La presidenta de México, Claudia Sheinbaum Pardo, anunció este martes la presentación de su llamado “Plan B” en materia electoral, luego de que la Reforma Electoral fuera rechazada. La propuesta será enviada al Senado de la República para su discusión.
Durante el anuncio, la secretaria de Gobernación, Rosa Icela Rodríguez, detalló los ejes principales de esta iniciativa, que plantea cambios en el funcionamiento y estructura del sistema electoral mexicano.
Entre las medidas más relevantes destaca la reducción de privilegios en el ámbito político y electoral. Se propone disminuir el número de regidurías —que pasarían de entre 7 hasta 15— así como limitar el presupuesto de los congresos locales al 0.70% del gasto total de cada entidad.
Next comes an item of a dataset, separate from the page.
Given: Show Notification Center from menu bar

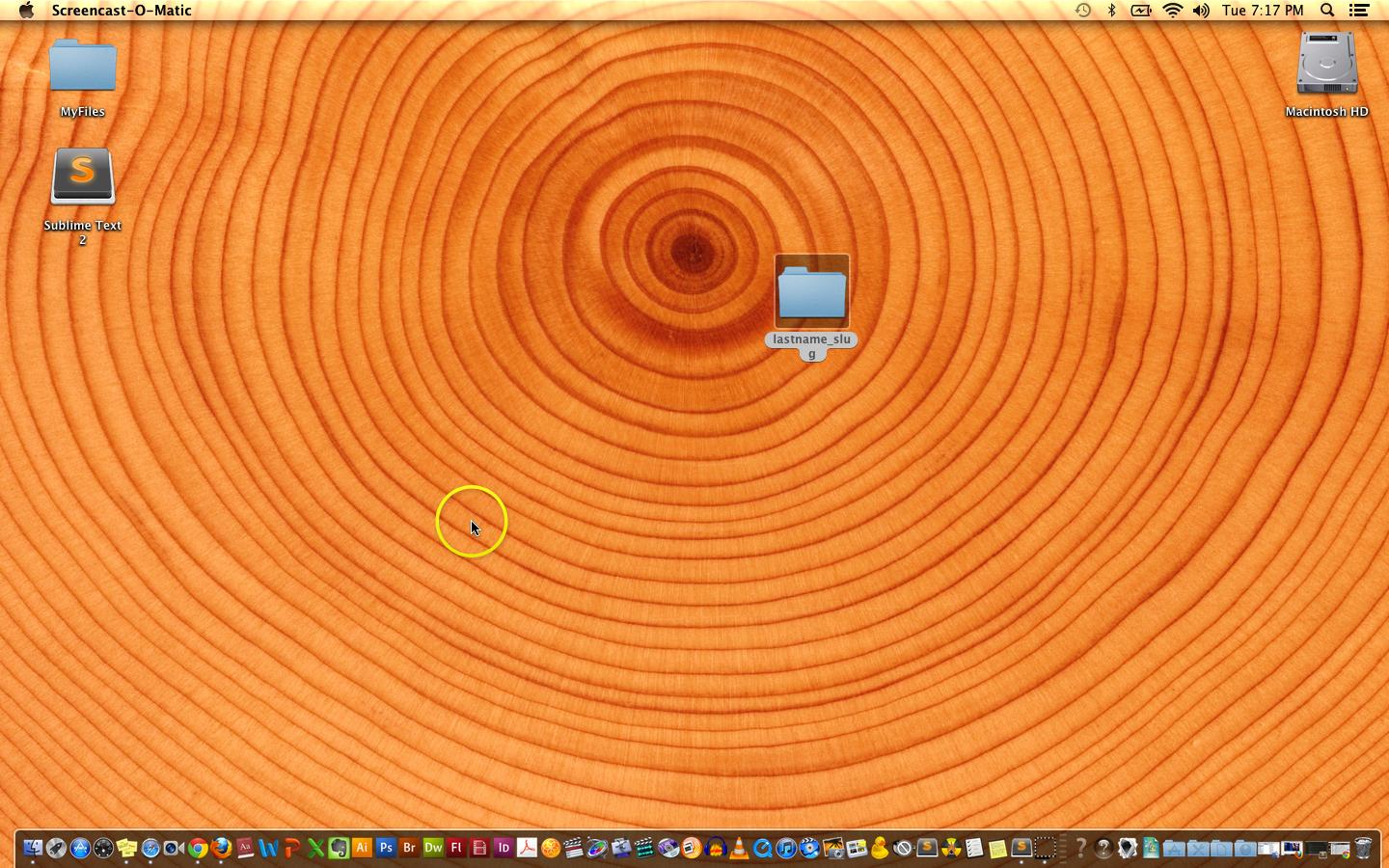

Los recursos ahorrados serían destinados a obras de infraestructura pública en municipios y estados.
Asimismo, se establece que funcionarios del Instituto Nacional Electoral (INE), tribunales y órganos electorales estatales no podrán percibir salarios superiores al de la presidenta, eliminando bonos, seguros de gastos médicos mayores y otros ingresos adicionales.
En materia de participación ciudadana, el Plan B contempla modificar el mecanismo de revocación de mandato, proponiendo que se realice el primer domingo de junio del tercer o cuarto año de gobierno, lo que ubicaría el ejercicio en 2027 o 2028.
La iniciativa también incluye reformas a diversas leyes secundarias, entre ellas la Ley General de Instituciones y Procedimientos Electorales —en artículos como el 31, 99, 104, 116, 192 y 310— así como modificaciones a la Ley de Partidos Políticos en apartados clave relacionados con financiamiento y operación de los partidos.
El gobierno federal sostiene que estos cambios buscan hacer más eficiente el sistema electoral, reducir costos y fortalecer la democracia, mientras se prevé un debate intenso en el Congreso sobre el alcance e impacto de la propuesta.